▶ **EXERCISE DIRECTIONS**
Translate this sentence from the importance sampling passage into Spanish: "If we remove \(V(x)\) from \(f(x)\) we get \(B(x)L(x)\) which is what we can hope to importance sample since \(V(x)\) has no analytical expression."

-- DOCUMENT PASSAGE start --

If we remove \(V(x)\) from \(f(x)\) we get \(B(x)L(x)\) which is what we can hope to importance sample since \(V(x)\) has no analytical expression. First we assume that we are unable to actually do importance sampling according to \(B(x)L(x)\) which is often what happens as soon as we enter higher-dimensional functions (x is maybe a three dimensional variable and both B and L depends on many other parameters as well). Here we can see the function that want to importance sample somehow

\(B(x)L(x)\).

-- DOCUMENT PASSAGE end --
-- DATA PROVIDED start --

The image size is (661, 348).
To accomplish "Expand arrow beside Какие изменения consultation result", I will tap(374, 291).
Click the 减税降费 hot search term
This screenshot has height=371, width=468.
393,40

-- DATA PROVIDED end --

▶ **EXERCISE OUTPUT**
Si quitamos \(V(x)\) de \(f(x)\), obtenemos \(B(x)L(x)\), que es lo que podemos esperar muestrear por importancia, ya que \(V(x)\) no tiene una expresión analítica.